Bogotá’s dangerous bins: Bin pin sin

By Oli Pritchard April 17, 2024
Zoé at the vet

If you have a dog in your life in Bogotá, there’s something you need to be aware of. Some of the city’s new bins pose a serious risk to pets. A large pin at dog height has caught many of them unaware. In January, local councillor Samir José Abisambra reported over 300 dogs had been injured by the poor bin design. 

In March, our deputy editor’s dog Zoé fell victim. She ripped her side open as she hurtled past a bin in the Parque Nacional. She needed five stitches. That might not sound a lot, but it means general anaesthetic for a 25kg dog. Then, of course, there’s the risk of infection.
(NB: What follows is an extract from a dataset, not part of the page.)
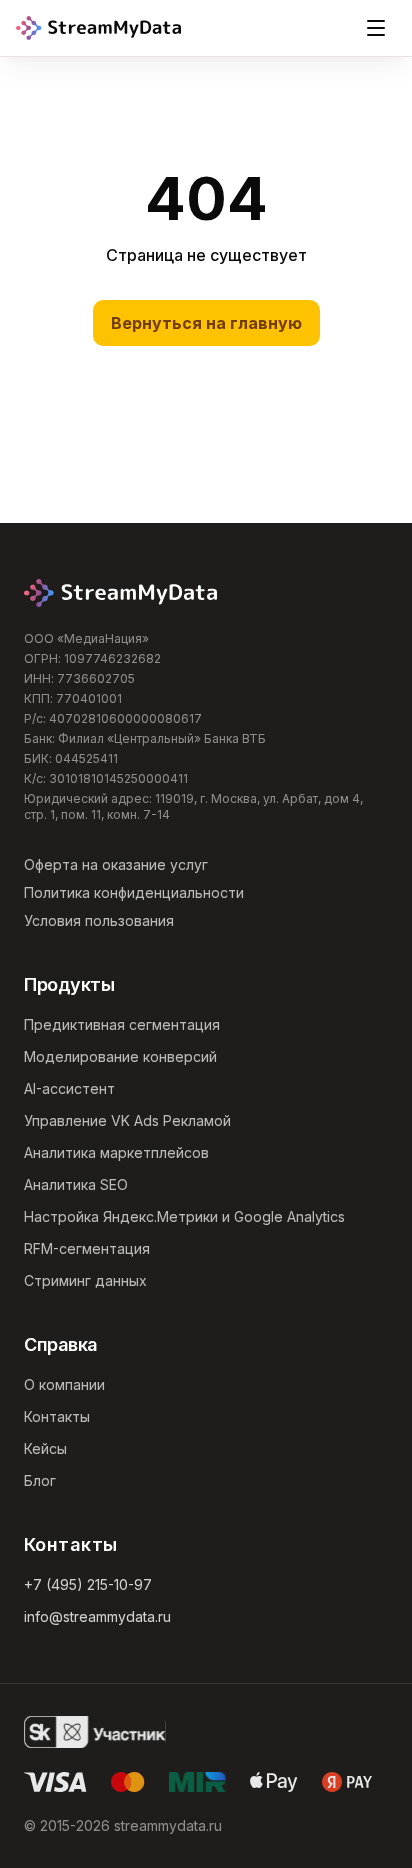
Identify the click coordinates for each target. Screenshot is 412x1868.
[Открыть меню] (376, 28)
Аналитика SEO (76, 1184)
Luckily our girl made a full and fast recovery with little to no suffering. It could easily have been more grisly though, so we’re giving you a guide for what to watch out for and what you can do to help stop the problem.

Bogotá bins: What to watch out for

The offending pin

The offending bins can be seen in this photo. The pin that extends out from the bottom is around 30-40cm from the floor and the protruding disc is roughly the size of a COP$1,000 coin. This means a dog running past the bin can catch on it and tear a hole in themselves.

It’s not all bins – the older green models do not have the adjusting pins and it’s tucked under the base on some of the new ones. Some of the poorly designed ones are also placed in such a way that they won’t cause a problem, with the pins together in the centre.

The ones in parks are particularly problematic. The ones on the streets shouldn’t have dogs running past at speed anyway. Watch out for any that have wide open spaces behind them that dogs like to burst into. Also, be careful to look out for bins between spaces – this creates visual confusion for our canine chums.

How you can help

Luckily, there’s something you can do. Pick up some tube lagging from a ferretería or a pool noodle from Dollarcity. Then, as per the pictures, you can cut said tube into little doughnuts. Make incisions into the central circle so the doughnut-shaped foam guard can slip neatly onto the pin and cushion against collision.

We recommend you use a bright colour that is clearly visible to both dogs and humans – blue or purple are best. We used blue, as you can see. And spread the word about the offending bins to other dog walkers you may see out and about. Most importantly, exercise caution with your furry friends if they get too close to dangerous situations.